Aux côtés de l’Ambassade, Elvin Gjevori, directeur de Global Partners Governance en Albanie, et Gasper Gjeluci, directeur du National Democratic Institute (NDI), ont partagé leurs actions en faveur d’un parlement plus transparent et d’une jeunesse plus engagée.
Depuis 1992, la Suisse accompagne l’Albanie dans sa transition démocratique et économique. Sa stratégie de coopération 2022–2025, dotée d’un budget annuel de 105 millions CHF, repose sur quatre axes : santé, gouvernance démocratique, développement économique et emploi, infrastructures urbaines et climat.
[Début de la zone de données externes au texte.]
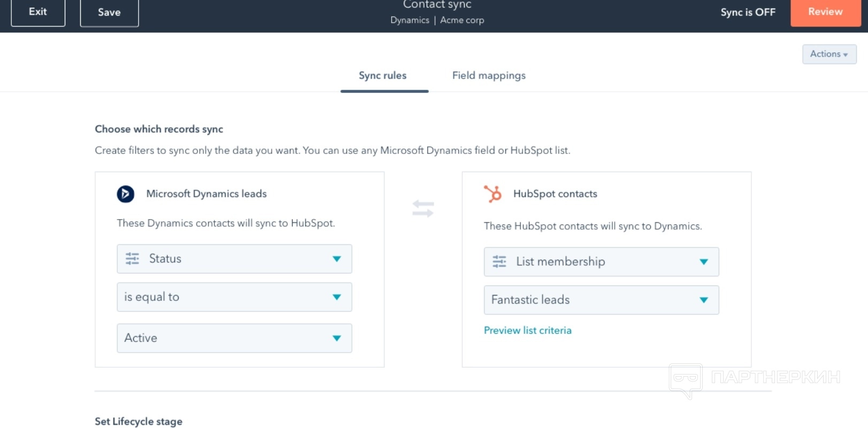Click the bidirectional sync arrows icon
Un partenariat solide et exemplaire, au cœur de la politique suisse dans les Balkans occidentaux.
Le Conseil de l’Europe et les ponts vers le Kosovo
L’après-midi s’est poursuivi par la visite du Conseil de l’Europe à Tirana, où Antuen Skenderi, Kejsi Ziu, Arvena Deda et Iva Coku (Senior Project Manager) ont présenté cinq projets phares :
- protection des droits des détenus,
- garantie du droit de propriété,
- réforme de l’administration locale,
- lutte contre la corruption,
- lutte contre la discrimination et les discours de haine.
Ces initiatives traduisent la volonté constante du Conseil de l’Europe de renforcer l’État de droit et la cohésion démocratique.
La rencontre avec Liburn Aliu, ancien ministre des Transports du Kosovo, a clôturé notre séjour. Revenant sur son parcours de militant, il a présenté plusieurs projets menés avec l’Albanie : l’autoroute Prishtina–Tirana, le port de Durrës (Porto Romano) et l’étude du futur axe ferroviaire Prishtina–Tirana–Durrës.
Autant d’initiatives illustrant la volonté commune de rapprocher les peuples des Balkans par des liens économiques, politiques et culturels durables.
Une Albanie entre héritage et horizon
Au fil des rencontres, des visites et des échanges, ce voyage aura offert bien plus qu’un aperçu institutionnel : une véritable plongée dans l’âme d’un pays en transition. Entre mémoire encore vive et volonté d’avenir, l’Albanie se révèle dans toute sa complexité : fière, résiliente et profondément tournée vers l’Europe.